■ **Exercício breve 1**
Indique todos os números de processo citados no trecho sobre asilo.
■ **Exercício breve 2**
Prolongue o trecho sobre asilo, retomando-o logo após a sua última frase.

■ **Trecho para leitura**
_ _ _ _ _
9. As questões da delimitação e enquadramento/sujeição ao Regulamento Dublin e à Lei do Asilo na sua articulação com a Convenção de Genebra e, bem assim, a do deficit de instrução dos procedimentos de decisão de devolução de uma pessoa a um País terceiro quanto às condições atuais existentes no procedimento de asilo e no acolhimento no Estado-Membro considerado responsável [in casu a Itália] para que se possa verificar se, no caso concreto, existem motivos que determinem a impossibilidade de tal transferência, tem vindo a colocar-se na jurisdição administrativa com frequência, constituindo matéria juridicamente relevante e cuja solução é aplicável em casos futuros.

10. Temos, por outro lado, que o acórdão recorrido do TCA/S, pese embora faça menção à jurisprudência produzida sobre a matéria por este Supremo, acaba, no juízo que faz, por decidir, primo conspectu, ao arrepio da mesma, jurisprudência que, entretanto, veio a ser reiterada [cfr., nomeadamente, ainda os Acs. de 04.06.2020 - Proc. n.º 01322/19.2BELSB, de 02.07.2020 - Procs. n.ºs 01786/19.4BELSB e 01088/19.6BELSB, e de 09.07.2020 - Proc. n.º 01419/19.9BELSB], donde se segue a necessidade de recebimento do recurso, para reanálise do assunto com vista a uma esclarecida e melhor aplicação do direito.
_ _ _ _ _
■ **Registos do conjunto de dados**
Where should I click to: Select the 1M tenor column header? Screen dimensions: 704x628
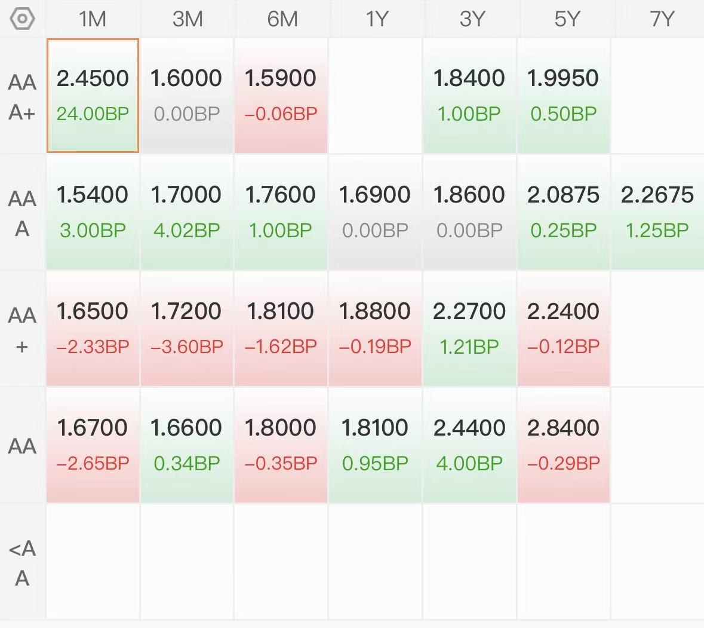(x=93, y=19)
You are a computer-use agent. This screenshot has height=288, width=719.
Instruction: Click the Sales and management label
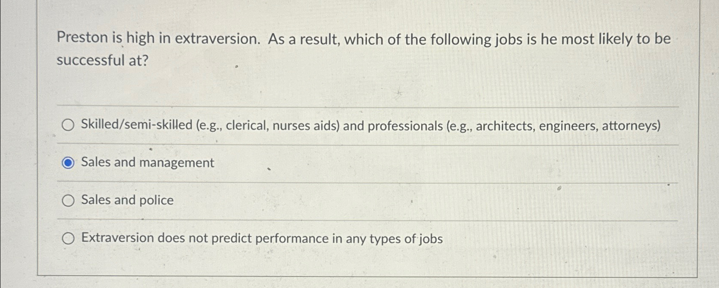click(x=147, y=162)
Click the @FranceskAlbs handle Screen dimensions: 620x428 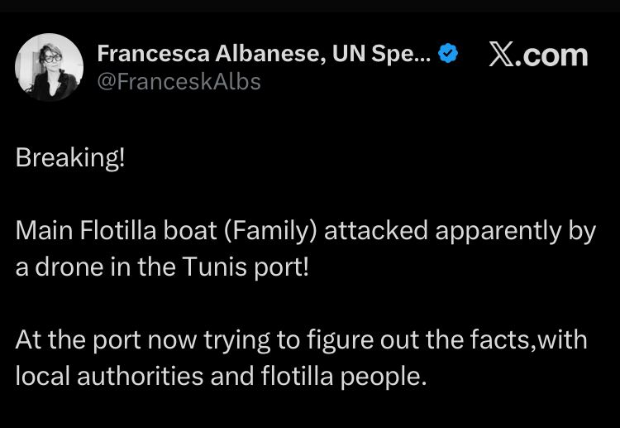179,81
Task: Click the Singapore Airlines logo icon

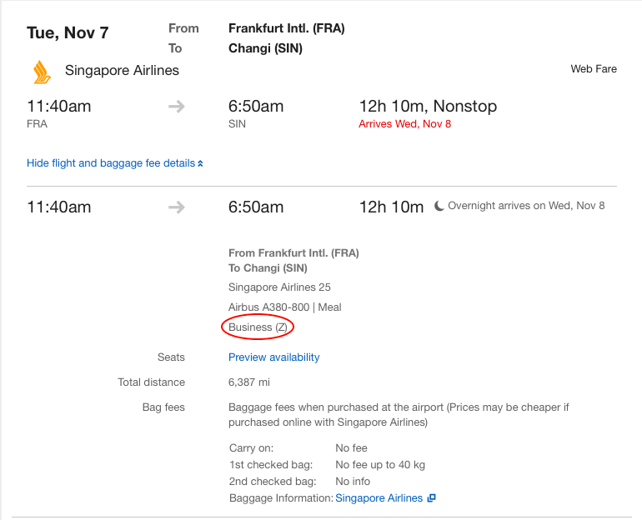Action: pyautogui.click(x=42, y=73)
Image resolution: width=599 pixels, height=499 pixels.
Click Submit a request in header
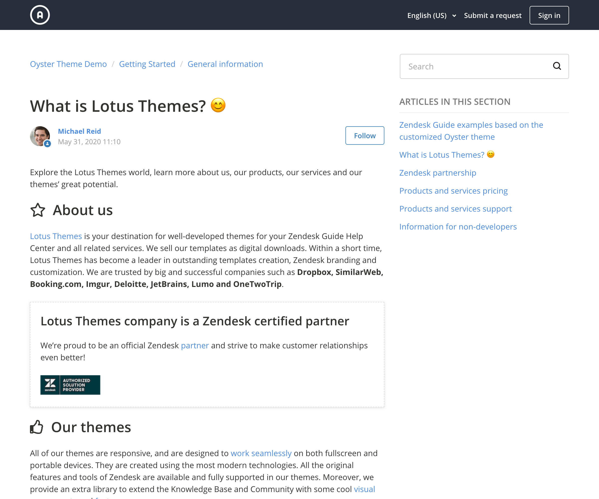493,15
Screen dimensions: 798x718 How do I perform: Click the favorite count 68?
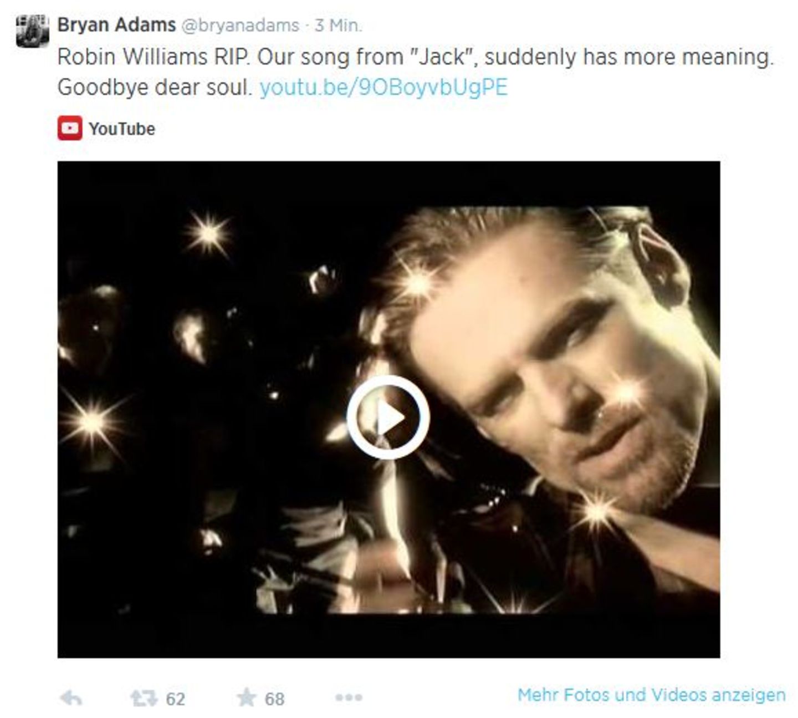pos(275,699)
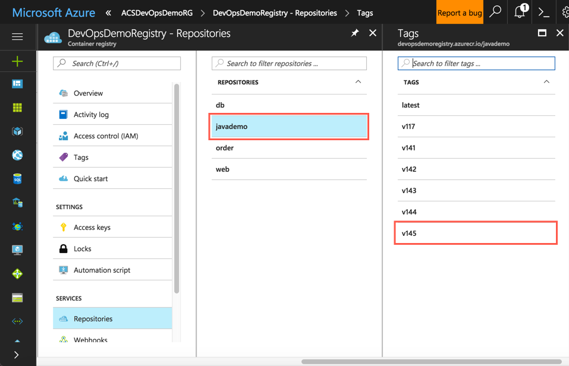Open the global search magnifier
The height and width of the screenshot is (366, 569).
[x=495, y=12]
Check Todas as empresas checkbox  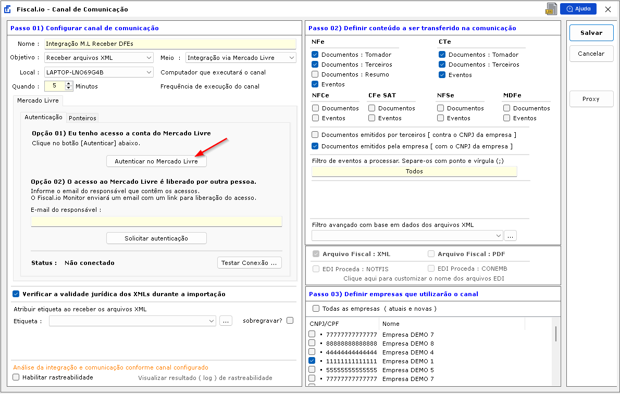(316, 309)
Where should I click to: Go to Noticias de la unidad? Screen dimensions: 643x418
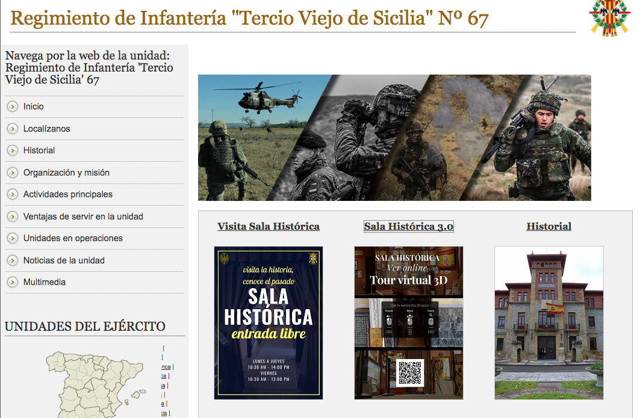64,260

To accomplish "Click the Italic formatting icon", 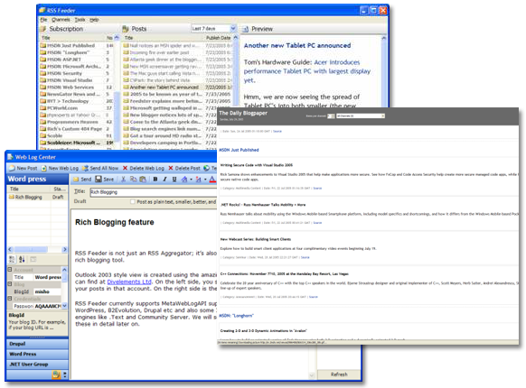I will [x=164, y=180].
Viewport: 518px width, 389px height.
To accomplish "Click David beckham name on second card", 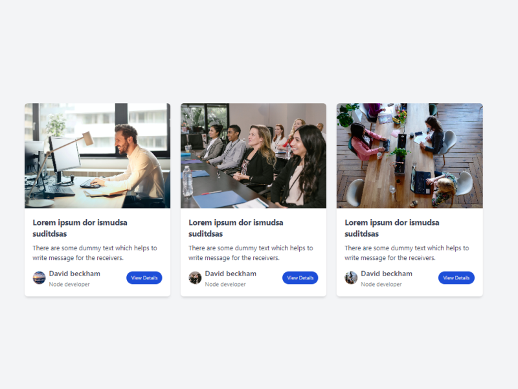I will tap(231, 274).
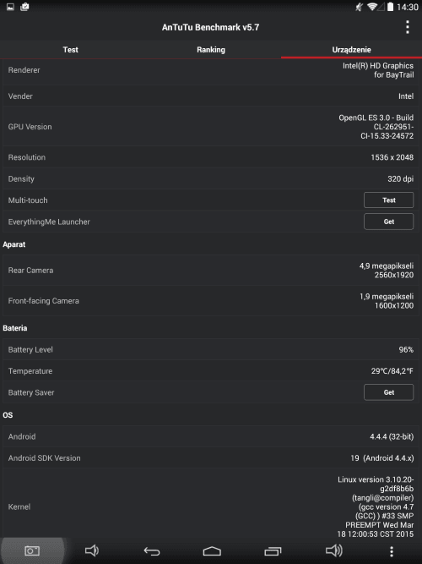Select the Urządzenie tab
This screenshot has width=422, height=564.
[x=351, y=50]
_ _ _ _ _
■ **Resposta final 1**
01322/19.2BELSB
01786/19.4BELSB
01088/19.6BELSB
01419/19.9BELSB

■ **Resposta final 2**
11. Assim, tudo conflui para a conclusão de que se mostra necessária a intervenção deste Supremo e daí que se justifique a admissão da revista.

DECISÃO
Nestes termos e de harmonia com o disposto no art. 150.º do CPTA, acordam os juízes da formação de apreciação preliminar da Secção de Contencioso Administrativo deste Supremo Tribunal em admitir a revista.
Sem custas [cfr. art. 84.º da Lei n.º 27/2008].
D.N..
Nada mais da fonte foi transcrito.